The provision of the above-mentioned OR circuit 42 has the advantage that when the telephone line is connected to the telephone exchange, the connection can be made without considering the polarity of the DC circuit to be closed.

[0032]

According to the first aspect of the present invention,
When a current change occurs in the internal line connected to the telephone line and the polarity inversion circuit detects the change, the pulse signal is extended to a pulse signal of a fixed width by the pulse width expansion circuit and output. Even a slight change in current generated in the line can be detected. Therefore, even in the case where the pseudo call of the caller is stopped during the pseudo call period in which the extension circuit holds the AC closed state, the state can be accurately detected even if the call source is stopped, and the unnecessary call operation by the pseudo bell is prevented. Can be stopped.

According to the present invention described in claim 2,
The same function as that of claim 1 can be realized with a simple configuration in which only one set of a photocoupler, a trigger circuit, and a monostable multivibrator are combined.

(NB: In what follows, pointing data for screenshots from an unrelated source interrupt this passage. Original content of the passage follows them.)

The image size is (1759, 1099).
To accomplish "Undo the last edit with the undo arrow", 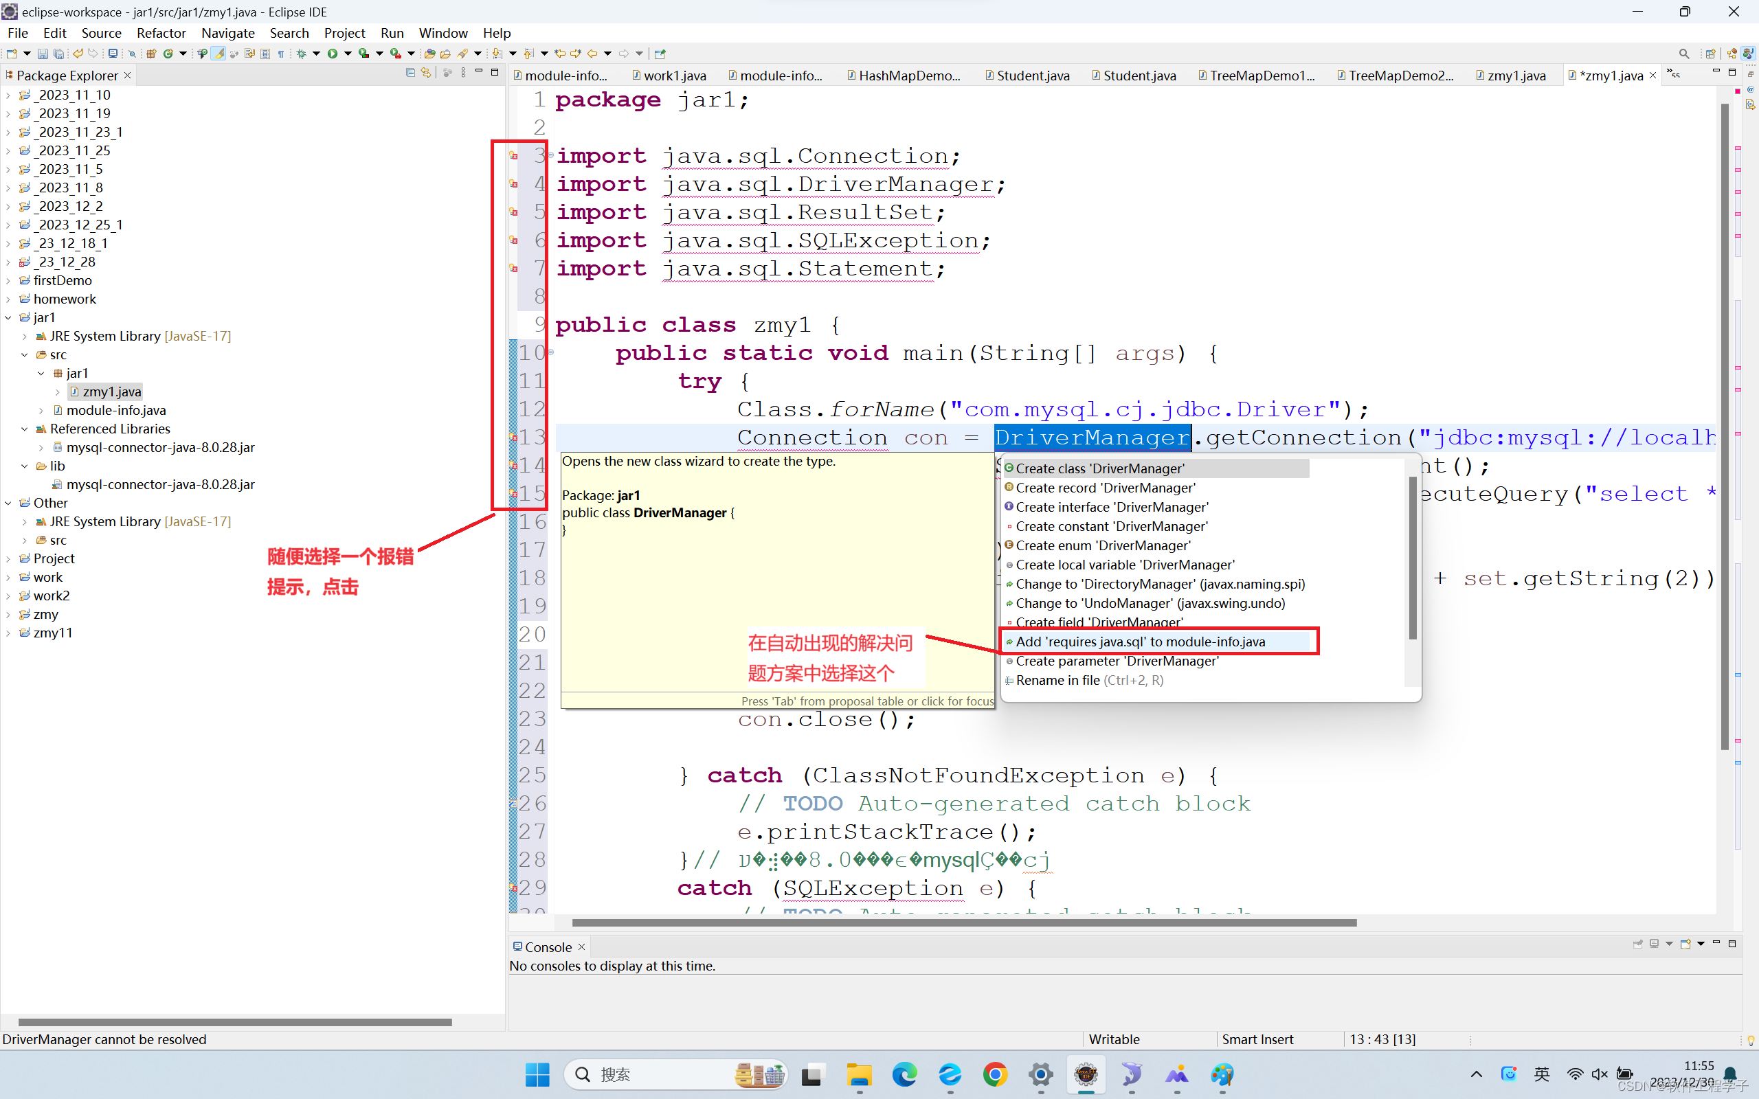I will (x=78, y=52).
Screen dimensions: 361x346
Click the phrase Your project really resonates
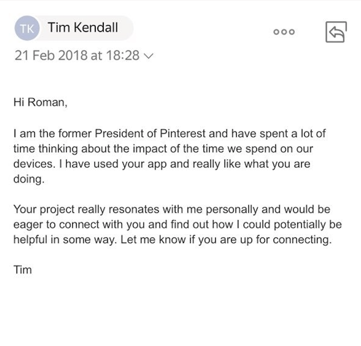pyautogui.click(x=86, y=210)
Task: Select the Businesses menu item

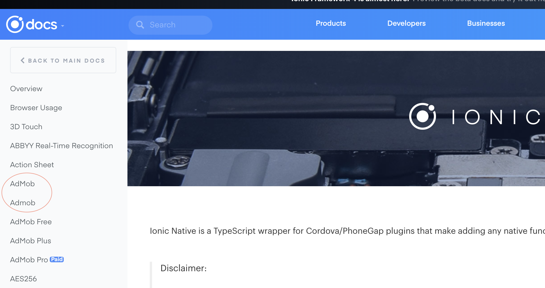Action: pos(486,23)
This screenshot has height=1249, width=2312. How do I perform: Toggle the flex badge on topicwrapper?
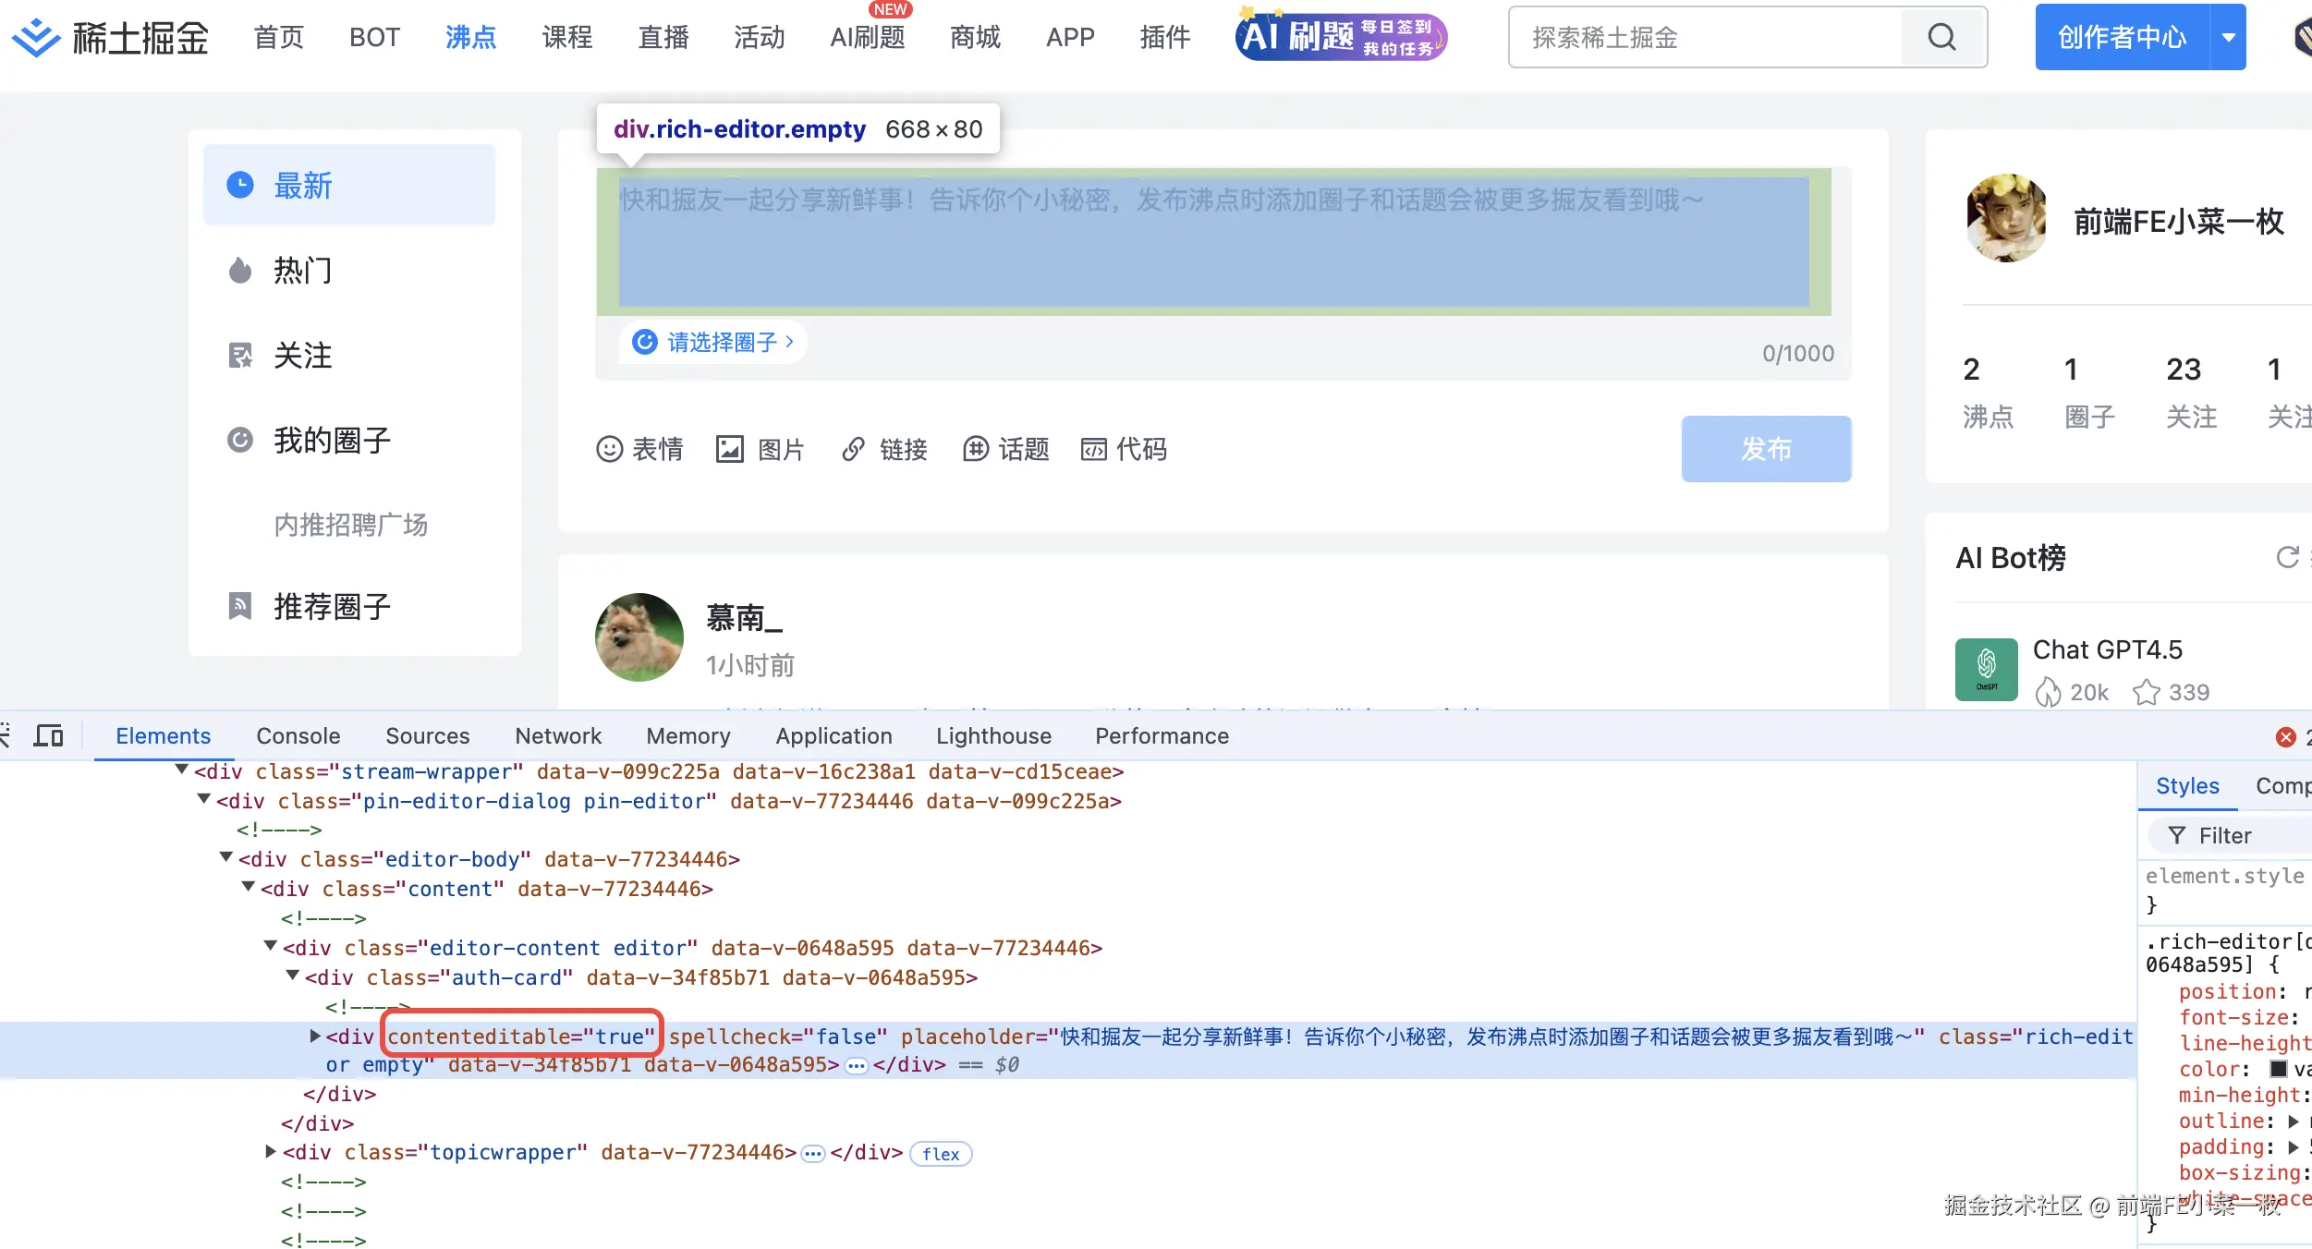[940, 1154]
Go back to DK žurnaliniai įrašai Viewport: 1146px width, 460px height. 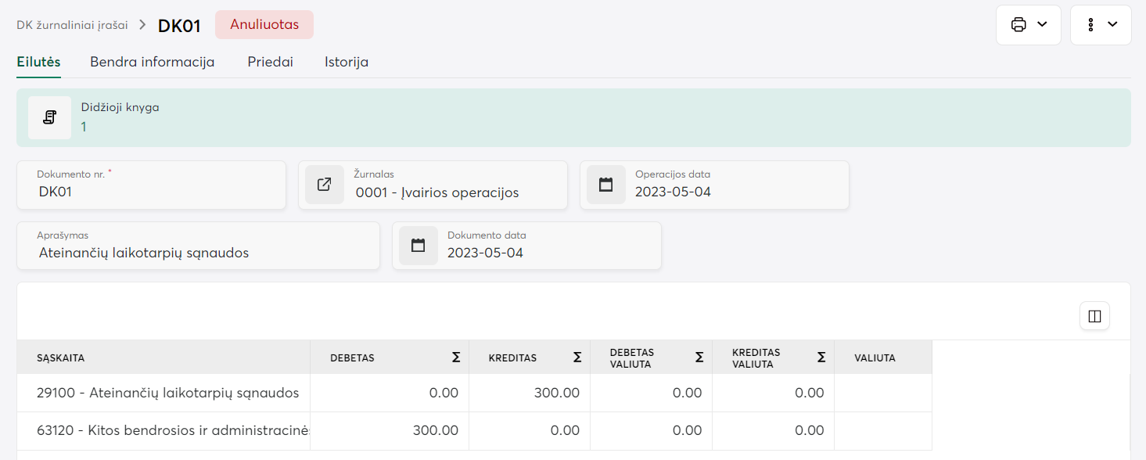click(x=72, y=25)
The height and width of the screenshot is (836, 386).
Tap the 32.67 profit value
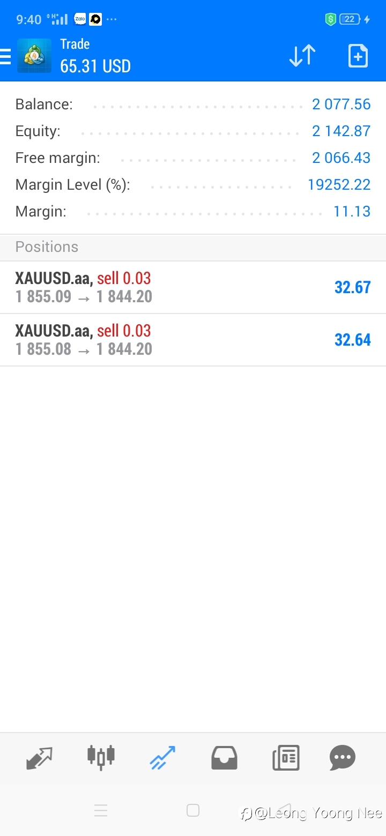352,287
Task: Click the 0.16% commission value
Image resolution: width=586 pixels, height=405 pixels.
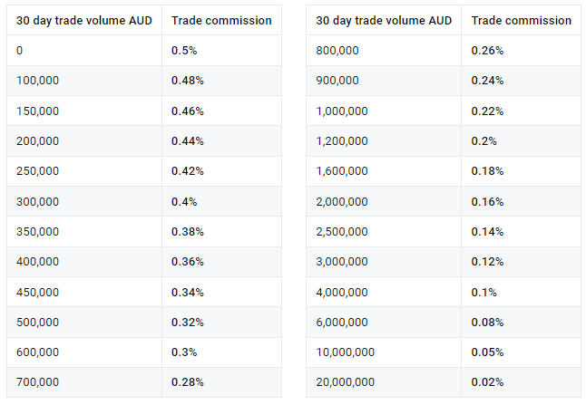Action: click(487, 201)
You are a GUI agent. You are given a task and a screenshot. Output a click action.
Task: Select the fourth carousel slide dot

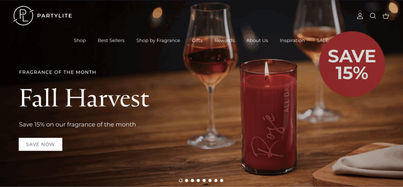pos(198,180)
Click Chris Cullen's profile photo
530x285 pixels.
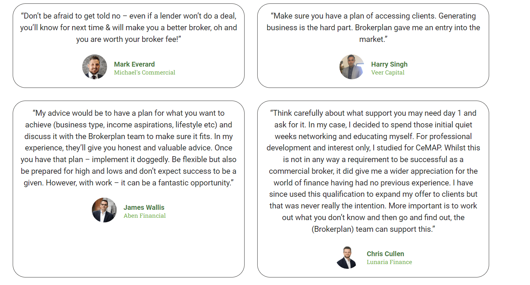[347, 258]
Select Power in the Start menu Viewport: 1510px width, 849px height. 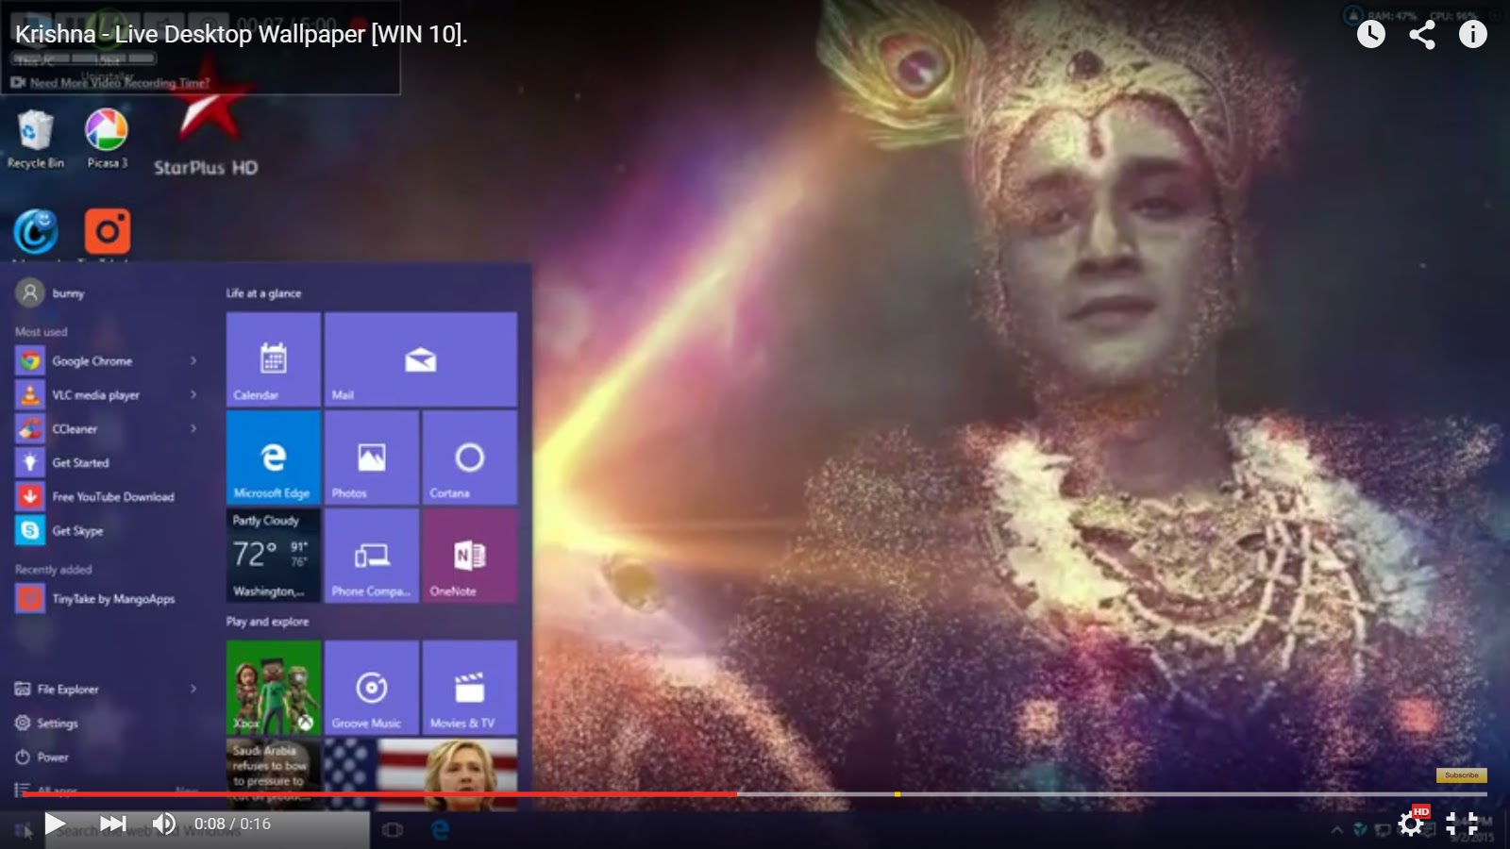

Further, according to the present invention, when connecting to a telephone line, the connection can be performed without considering the polarity of the DC circuit closed when connected to the telephone exchange.

[Brief description of the drawings]

FIG. 1 is a block diagram of a dial-in terminal device according to an embodiment of the present invention.

FIG. 2 is a time chart showing a basic operation of a polarity inversion circuit in the dial-in terminal device.

FIG. 3 is a block diagram of a dial-in terminal device showing another example of the present invention.

FIG. 4 is a time chart showing a basic operation of another example of the polarity inversion circuit.

FIGS. 5A and 5B are time charts showing a basic operation of dial-in calling.

FIG. 6 is a block diagram showing a conventional dial-in terminal device.

[Explanation of symbols]

 DESCRIPTION OF SYMBOLS 1 ... Line closing relay 2 ... Paging signal detection circuit 3 ... Polarity reversal detection circuit 4 ... Pulse width expansion circuit 41 ... Trigger circuit 42 ... OR circuit PH1, PH2 ...・ Photocoupler M1, M2: Multivibrator L: Telephone line 10: Internal line

Claims (3)

[Claims] In a dial-in terminal device, a pulse width expansion circuit is additionally connected to a polarity inversion detection circuit provided on an internal line forming a closed circuit with the telephone exchange. Terminal device. 2. The apparatus according to claim 1, wherein said polarity inversion detecting circuit comprises a pair of photocouplers connected in anti-parallel, and said pulse width extending circuit is activated when each of said pair of photocouplers is activated. A dial-in terminal device having a configuration in which a trigger circuit for outputting a voltage pulse and a monostable multivibrator are combined. 3. A combination of an OR circuit for obtaining an OR output of a set of monostable multivibrators of the pulse expansion circuit and an output from one of the photocouplers of the polarity inversion detection circuit. , DC closed, open,
A dial-in terminal device configured to determine polarity inversion.